• PROVIDED PASSAGE
··········

Duca Leindecker (born April 5, 1970) is a Brazilian singer, composer, multi-instrumentalist and writer, leader of the band Cidadão Quem. From 2008 to 2012 he formed Pouca Vogal, with Humberto Gessinger.

Personal life 

Born in Porto Alegre in 1970, he began playing various instruments, and at when he was seventeen years old he recorded his first solo album and, in the early 1990s, was invited by Bob Dylan to open his shows in Brazil. He recorded seven CDs with the Cidadão Quem group and participated to Rock in Rio III. He is the author of themes for telenovelas.

From 2008 to 2012 Duca dedicated himself to the duo Pouca Vogal, with Humberto Gessinger, leading to the release of two albums. In 2015 he released his first solo DVD, Plano Aberto, and in 2018 he launched Download Armas.

··········

Entries for locating text and elements:
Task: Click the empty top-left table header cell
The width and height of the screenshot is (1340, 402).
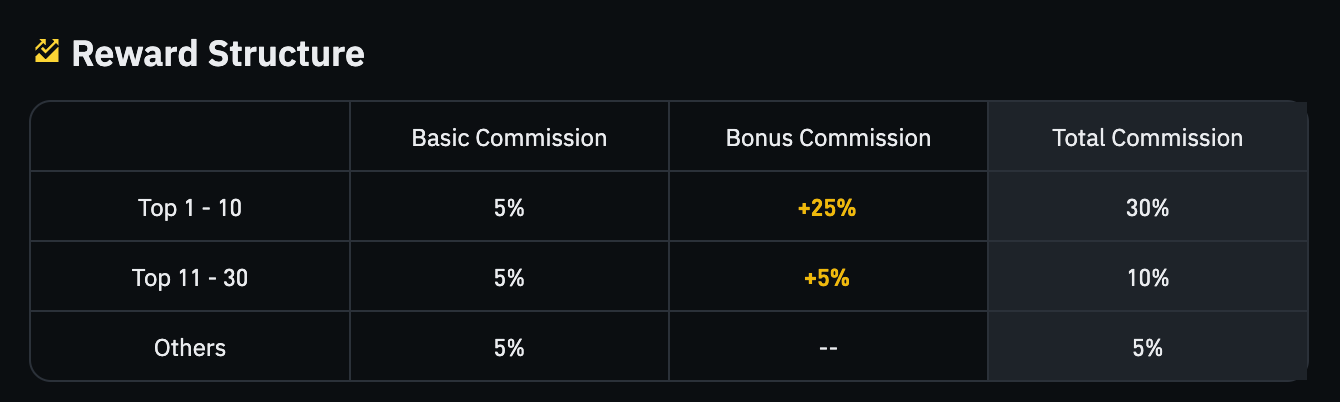Action: point(190,136)
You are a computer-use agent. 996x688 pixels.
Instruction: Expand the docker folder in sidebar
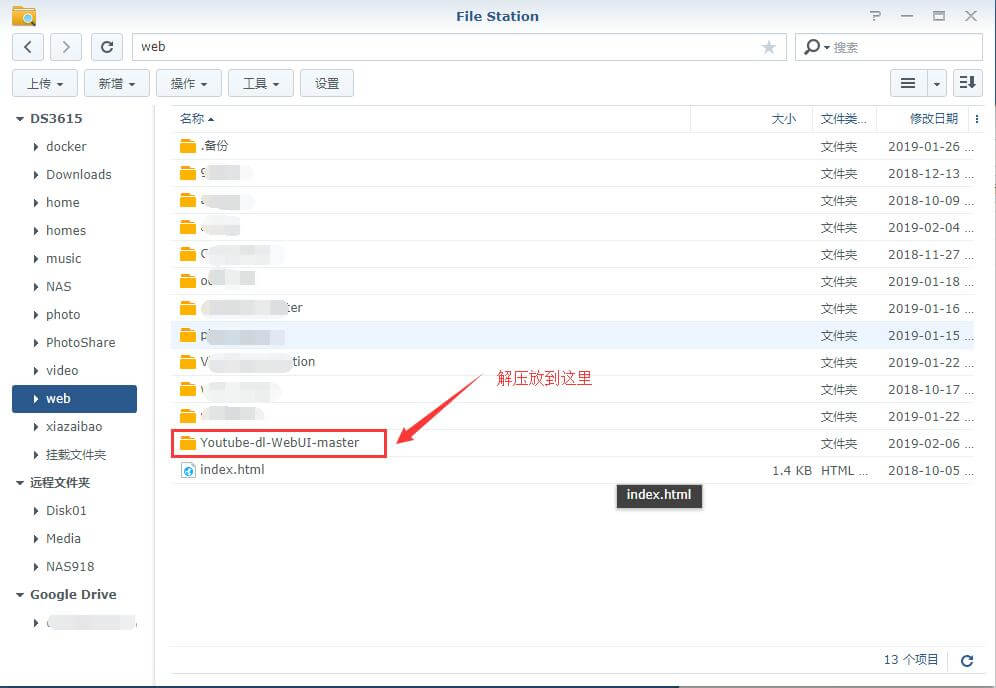click(36, 146)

··········

• GIVEN REQUEST A
Print everything in the Duca Leindecker text from "Duca Leindecker (born" down to "with Humberto Gessinger.".
• GIVEN REQUEST B
Using the Duca Leindecker text, mark each statement yes or no, and quote the words from the text that decide it: (i) He recorded his first solo album at seventeen. (ii) Pouca Vogal released three albums. (iii) His first solo DVD came out in 2018.

• TASK OUTPUT A
Duca Leindecker (born April 5, 1970) is a Brazilian singer, composer, multi-instrumentalist and writer, leader of the band Cidadão Quem. From 2008 to 2012 he formed Pouca Vogal, with Humberto Gessinger.

• TASK OUTPUT B
(i) Yes: "when he was seventeen years old he recorded his first solo album"
(ii) No: "leading to the release of two albums"
(iii) No: "In 2015 he released his first solo DVD, Plano Aberto"